▸ **Instrução a**:
Informe quantas linhas das entradas contêm a palavra "screenshot", levando em conta maiúsculas e minúsculas. Responda somente com o número.

▸ **Texto da página**:

▶

O presidente da Fiepe defende que “vamos precisar de uma grande mobilização para alterar essas condições definidas pelo relator e que prejudicam não apenas à cadeia automotiva no estado, o que inclui a Baterias Moura, mas a todo o estado, pela importância do polo automobilístico para o desenvolvimento de Pernambuco”.

“Lamentamos que esses incentivos fiscais sejam retirados sem nenhuma explicação”, acrescenta. O empresário aproveita para rebater o argumento de que os benefícios para a Stellantis criam distorções no mercado de veículos, proporcionando diferencial competitivo privilegiado à montadora em relação a suas concorrentes localizadas em outras regiões.

Esse discurso não faz o mínimo sentido, considerando a fatia da Stellantis no mercado brasileiro, bastante inferior à de outras montadoras”, ressalta. “Uma prova de que essa distorção não existe é que veículos importados de modelos semelhantes aos produzidos no polo de Goiana entram no Brasil pagando alíquotas maiores de impostos que os nacionais e conseguem ser competitivos”, complementa.

◀

▸ **Entradas extraídas**:
▶

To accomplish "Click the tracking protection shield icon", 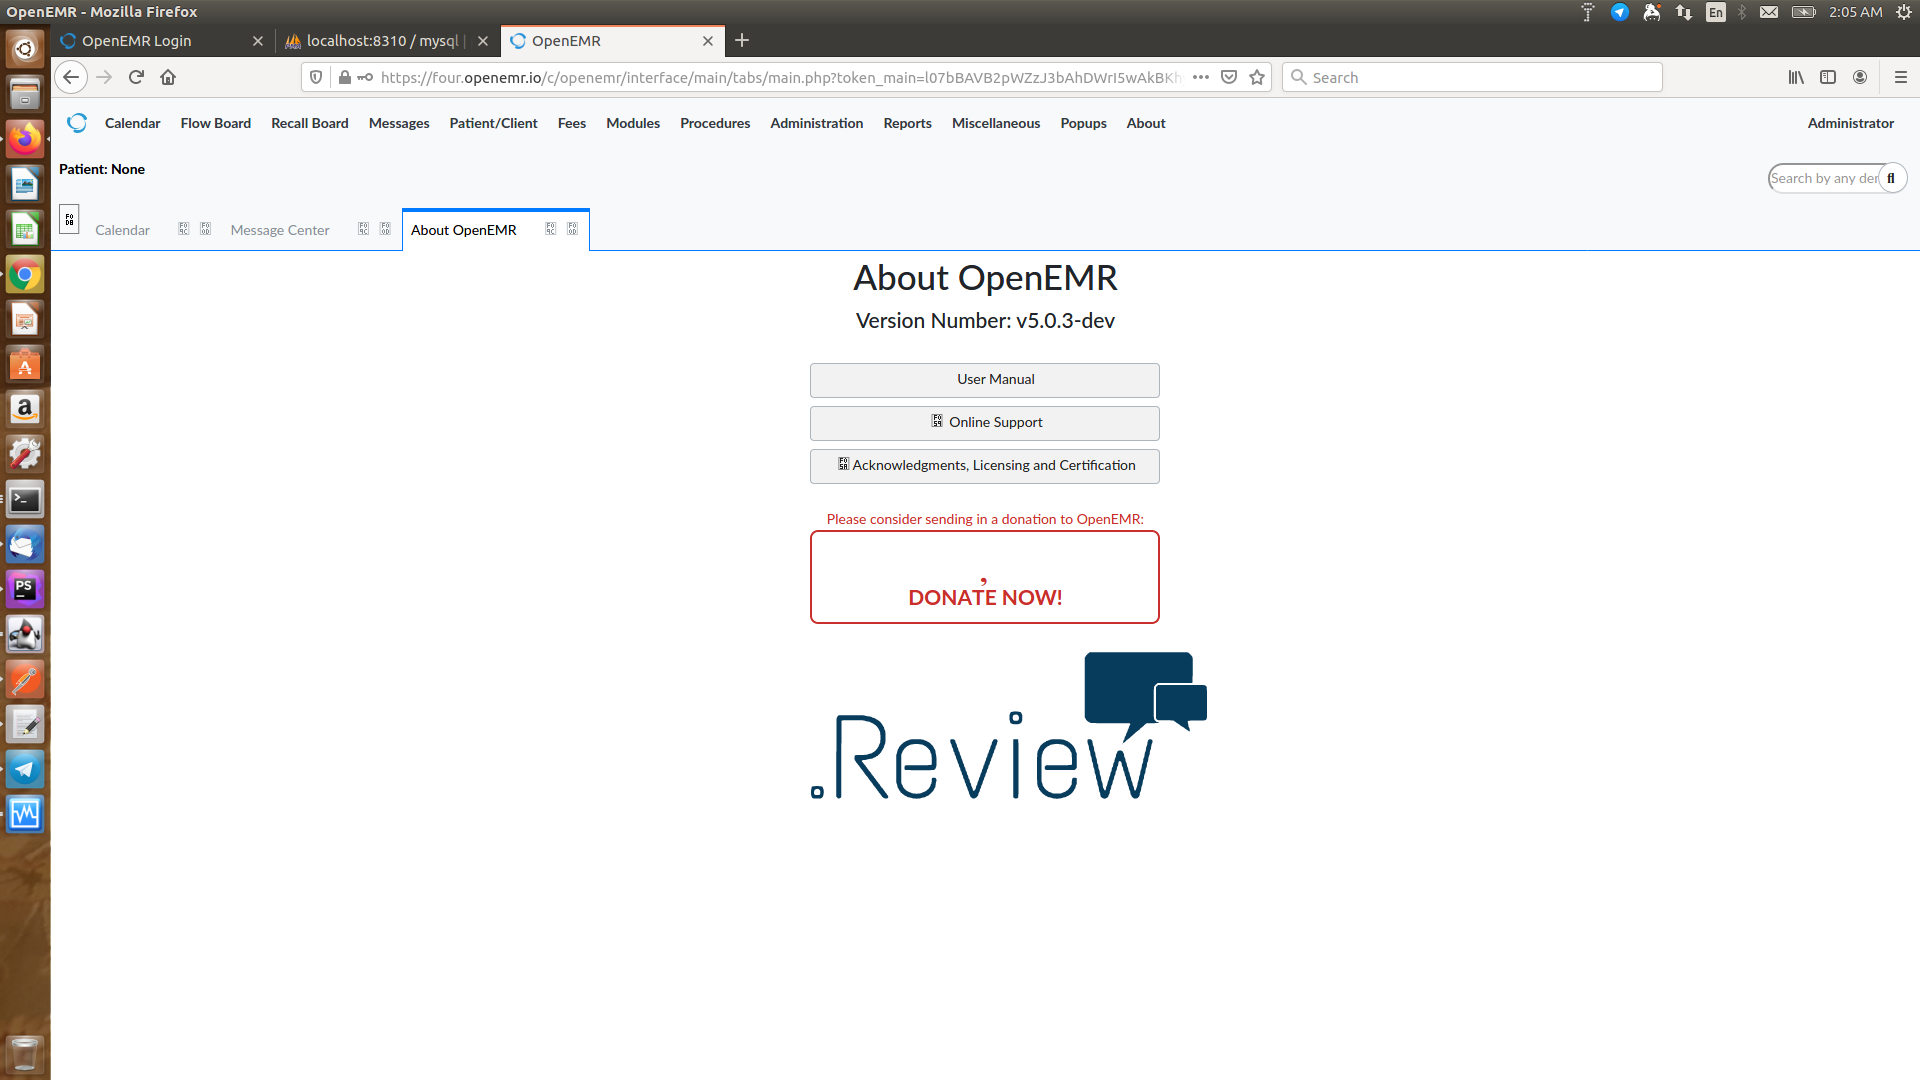I will 316,77.
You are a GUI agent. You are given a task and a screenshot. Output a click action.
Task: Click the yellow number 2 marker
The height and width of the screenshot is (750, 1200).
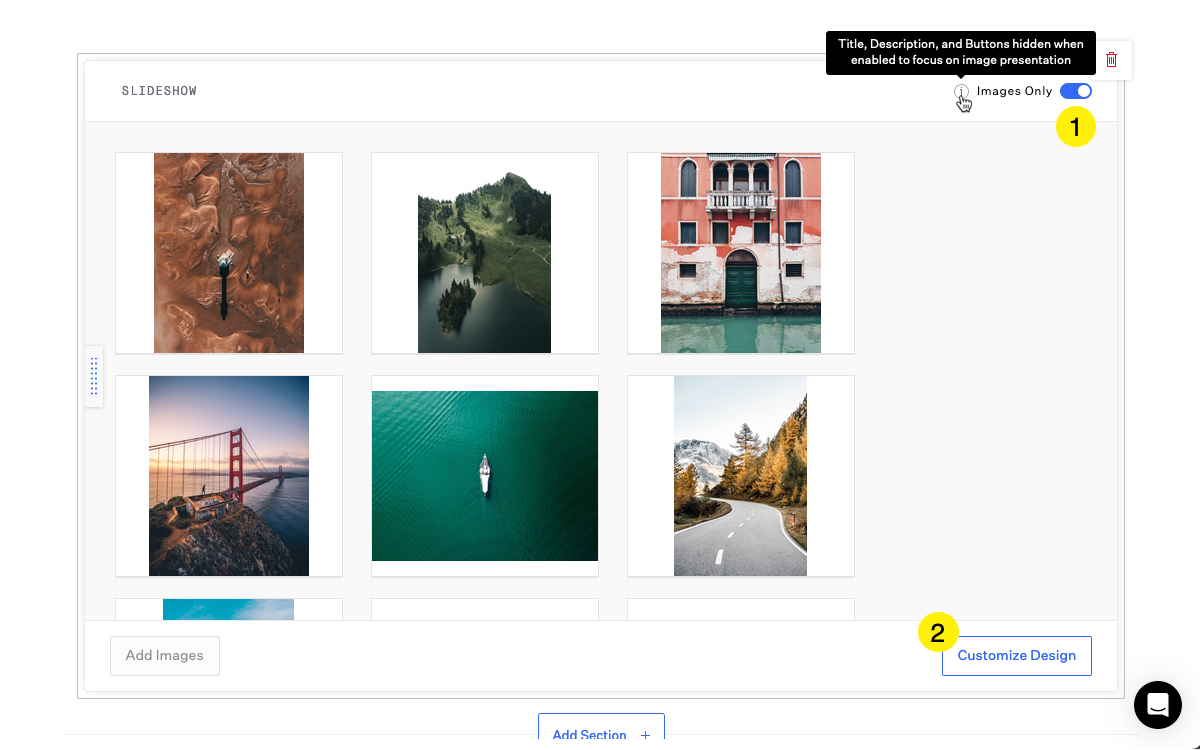click(x=938, y=633)
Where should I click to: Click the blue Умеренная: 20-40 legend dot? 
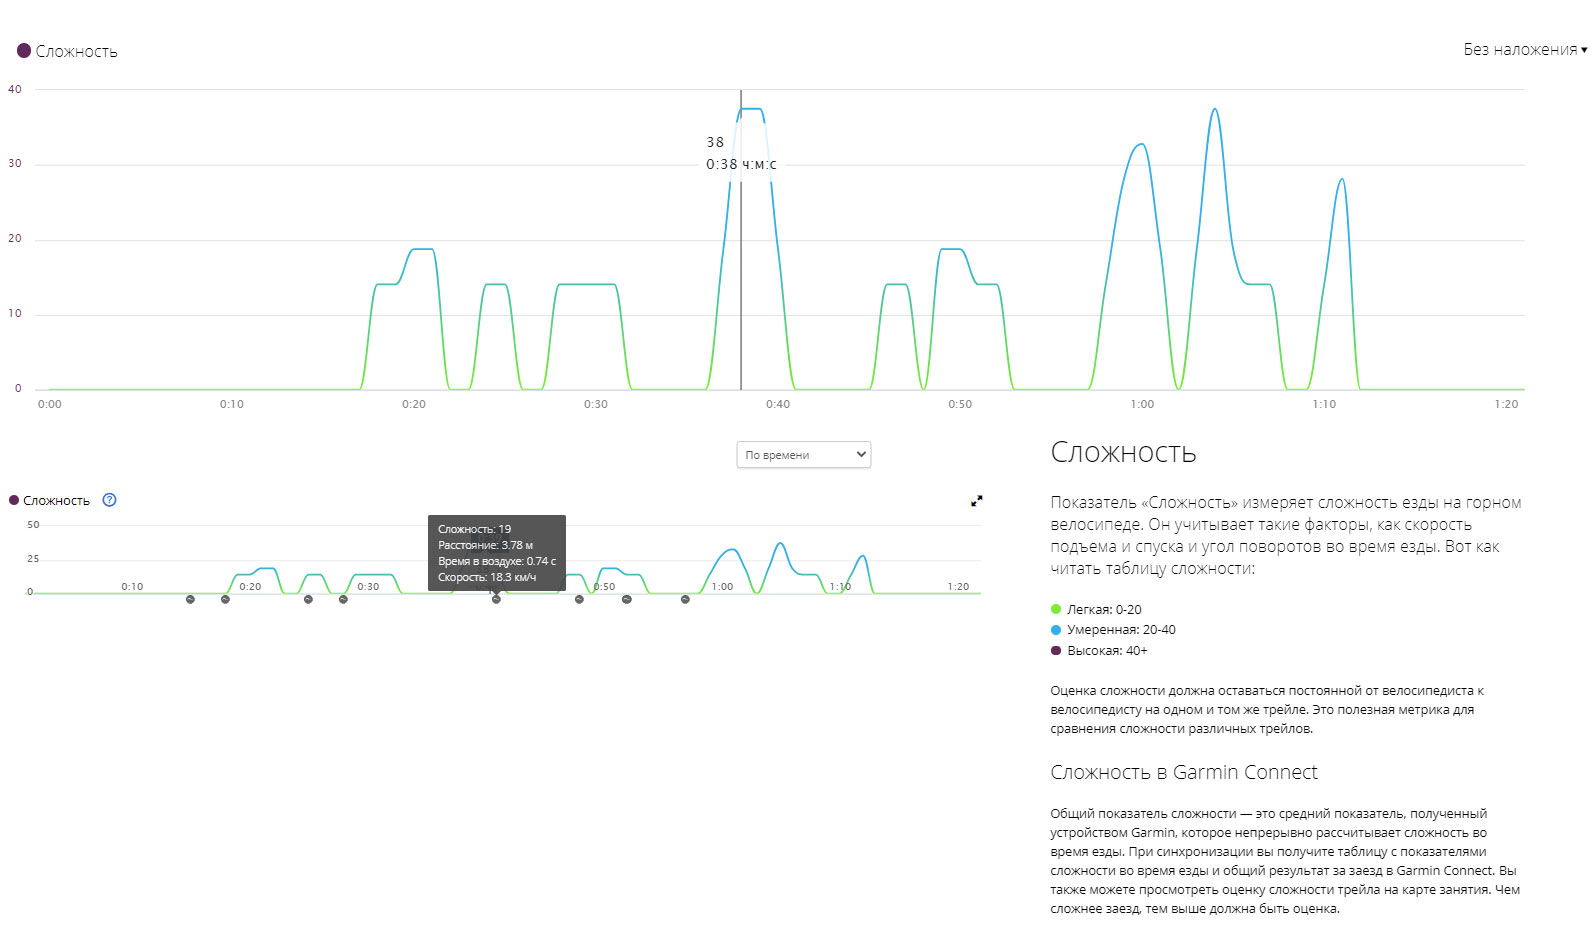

◀

▸ **Instrução b**:
Retome o texto sobre os incentivos fiscais da Stellantis em Pernambuco, prosseguindo a partir da última frase apresentada.

▸ **Resposta a**:
2

▸ **Resposta b**:
Já outro líder empresarial, em off, questiona, em tom de ironia, se o relator da reforma conhece o volume de incentivos que são concedidos, em seu estado de origem, para a Zona Franca de Manaus. A renúncia de impostos federais no polo tem previsão de chegar a R$ 30 bilhões este ano.

Jorge Jatobá: extinção dos incentivos fiscais pode impactar investimentos

O economista e sócio na consultoria Ceplan, Jorge Jatobá, afirma que “é necessário um processo de convencimento das lideranças econômicas e políticas nacionais e regionais, sobretudo com apoio do Consórcio Nordeste, para mudar o texto do relator”.

“Estavam se discutindo três alternativas para os incentivos fiscais ao setor automotivo na reforma tributária. Uma seria extinguir os incentivos para as montadoras, nas regiões onde há benefícios. A outra seria estender a redução de carga tributária para todas, com igualdade de condições em todo o país. A terceira proposta seria manter o programa de incentivos como está hoje”, explica.

“A solução que veio do relator não estava contemplada nessas possibilidades e a opção foi fundamentalmente colocar um critério condicionante que as montadoras não teriam como atender, com exceção da BYD”, critica.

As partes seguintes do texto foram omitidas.